### Metin parçası
┌──
O zamanki Erzincan Mengücek hükümdarı Fahrettin Behram Şah’ın keşfi ve kerameti açık olan hanımı İsmeti Hatun gaybi bir işaretle zamanın kutbunun Erzincan yöresinden geçtiğini öğrenir. Hemen atına binen İsmeti Hatun Bahattin Veled Hazretlerine yetişip onu misafir etmek için yola koyulur. Hizmetçiler İsmeti Hatun’un atıyla ayrıldığını Fahrettin Behram Şah’ah haber verince Fahrettin’de birkaç Süvari ile birlikte İsmeti Hatun’un peşinden koşar. Fahrettin Padişah ve hanımı İsmeti Hatun Bahattin Veled Hazretlerine Erzincan Akşehir denilen bir bölgede yetişir ve Erzincan’da kalmaları için ricacı olurlar. Bahattin Veled Hazretleri onları müritliğe kabul eder ancak onların misafiri olarak kalmalarının mümkün olmadığını söyler. Bahattin Veled Hazretleri; “Eğer beni istiyor ve benim aşığım iseniz, benim için bu şehirde bir medrese yaptırırsınız. Böylece burada kalmak mümkün olur.” şeklinde buyurur. Bunun üzerine İsmeti Hatun ve Fahrettin Padişah tarafından Erzincan Akşehir’de Bahattin Veled Hazretleri için bir medrese yaptırılır ve rivayetlere göre Bahattin Veled Hazretleri 4 yıl burada konaklar ve bu konaklama süresince de İsmeti Hatun ona hizmet eder.
Konya dışında Anadolu’da kurulan 4-5 Mevlevi tekkesinden biri de gene Erzincan’dadır. Tarihi kayıtlar Erzincan’ın Mevlevilikle olan ilişkilerinden başka bizzat Mevlana soyundan kimselerin burada ikamet ettiklerini açıkça göstermektedir. Erzincan’da ilk Mevlevihane Mevlana’nın oğlu ve tarikatın ikinci Piri olarak kabul edilen, Sultan Veled Hazretlerinin mutlak halifelerinden olan, Hüsamettin Hüseyin Erzincani tarafından 1312 yılında kurulmuş olan Melik Salih Mevlevihane’sidir. Kurulduğu tarihten itibaren aktif olarak faaliyet gösteren Erzincan Mevlevihaneleri bir dönem kapanmış olsa da Şeyh Fevzi Efendi’nin girişimleri ile tekrar 1903 yılında faaliyetine başlamış ve bölgemizdeki son Mevlevi postnişini İbrahim Hakkı Kemah-ı Hazretleri de son dönemde postnişin olarak atanmıştır.
└──
### İncelenecek veriler
┌──
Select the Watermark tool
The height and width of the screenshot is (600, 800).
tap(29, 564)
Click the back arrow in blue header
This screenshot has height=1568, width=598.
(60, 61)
└──
┌──
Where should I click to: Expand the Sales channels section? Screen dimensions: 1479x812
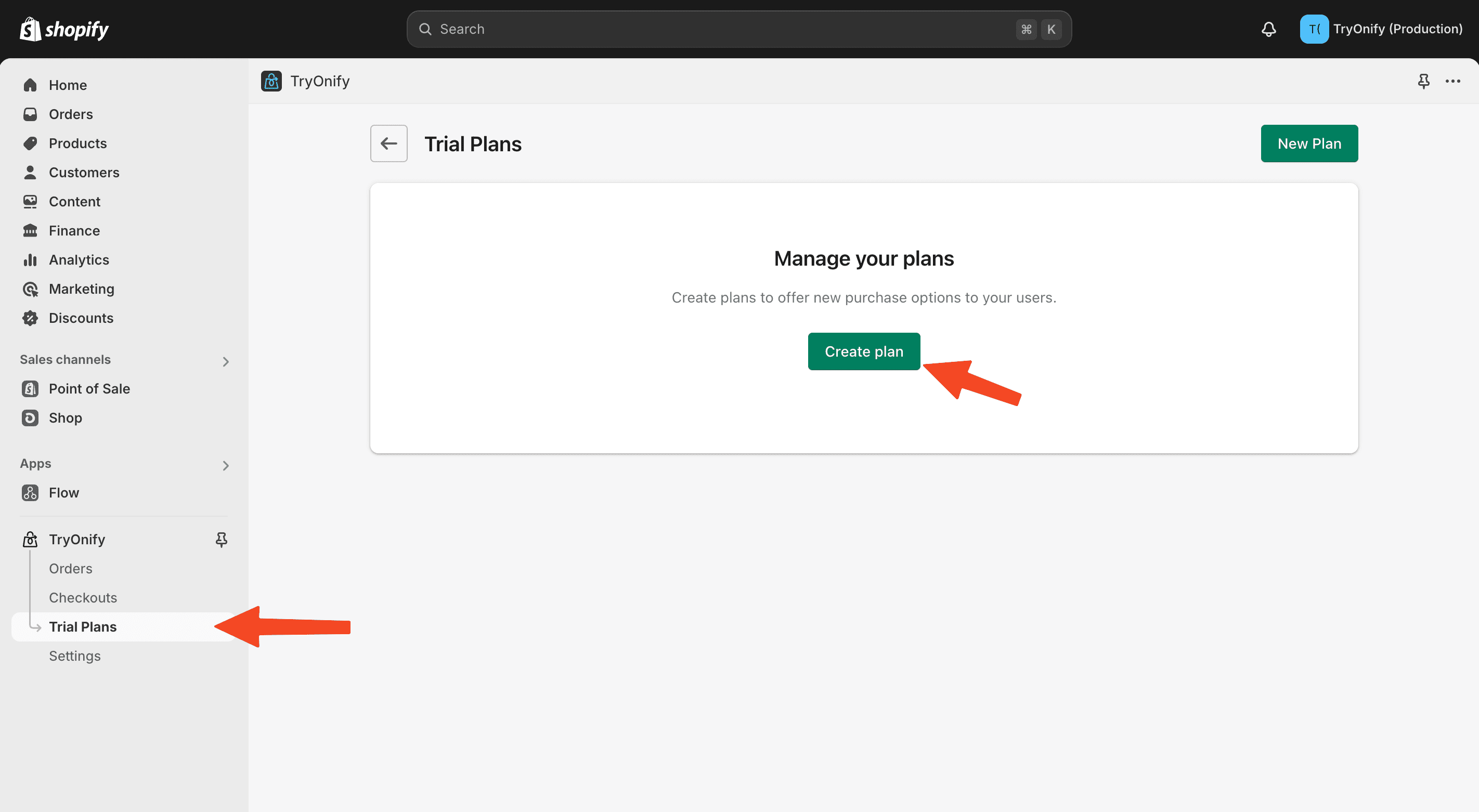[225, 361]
└──
┌──
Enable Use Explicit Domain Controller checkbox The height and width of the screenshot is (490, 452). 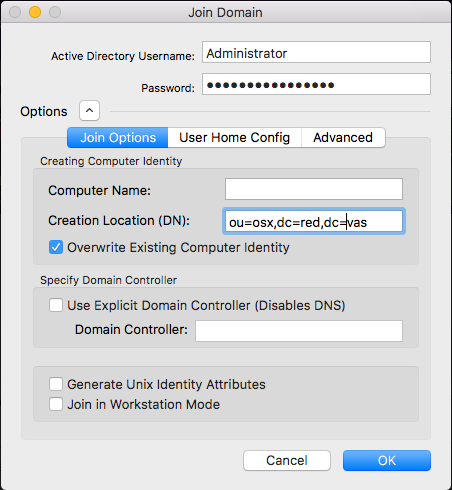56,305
└──
### Etkinlik 1
Yukarıdaki metin parçasına göre (a), (b) ve (c) ifadelerinin her biri metinle uyuşuyor mu? Her biri için evet ya da hayır deyin ve kararı belirleyen sözleri metinden harfi harfine alıntılayın.
(a) Bahattin Veled Hazretleri, rivayetlere göre Erzincan Akşehir'de 4 yıl kalmıştır.
(b) Bahattin Veled Hazretleri, Fahrettin Behram Şah ile İsmeti Hatun'un misafiri olarak kalmayı kabul etmiştir.
(c) Melik Salih Mevlevihanesi 1903 yılında kurulmuştur.
### Etkinlik 2
Metin parçasının "Konya dışında Anadolu’da" sözlerinin geçtiği yerden başlayan bölümünü harfi harfine yazın ve "postnişin olarak atanmıştır." sözlerinden sonra durun.

### Yazılı yanıt 1
(a) Evet: "rivayetlere göre Bahattin Veled Hazretleri 4 yıl burada konaklar"
(b) Hayır: "onların misafiri olarak kalmalarının mümkün olmadığını söyler"
(c) Hayır: "1312 yılında kurulmuş olan Melik Salih Mevlevihane’sidir"

### Yazılı yanıt 2
Konya dışında Anadolu’da kurulan 4-5 Mevlevi tekkesinden biri de gene Erzincan’dadır. Tarihi kayıtlar Erzincan’ın Mevlevilikle olan ilişkilerinden başka bizzat Mevlana soyundan kimselerin burada ikamet ettiklerini açıkça göstermektedir. Erzincan’da ilk Mevlevihane Mevlana’nın oğlu ve tarikatın ikinci Piri olarak kabul edilen, Sultan Veled Hazretlerinin mutlak halifelerinden olan, Hüsamettin Hüseyin Erzincani tarafından 1312 yılında kurulmuş olan Melik Salih Mevlevihane’sidir. Kurulduğu tarihten itibaren aktif olarak faaliyet gösteren Erzincan Mevlevihaneleri bir dönem kapanmış olsa da Şeyh Fevzi Efendi’nin girişimleri ile tekrar 1903 yılında faaliyetine başlamış ve bölgemizdeki son Mevlevi postnişini İbrahim Hakkı Kemah-ı Hazretleri de son dönemde postnişin olarak atanmıştır.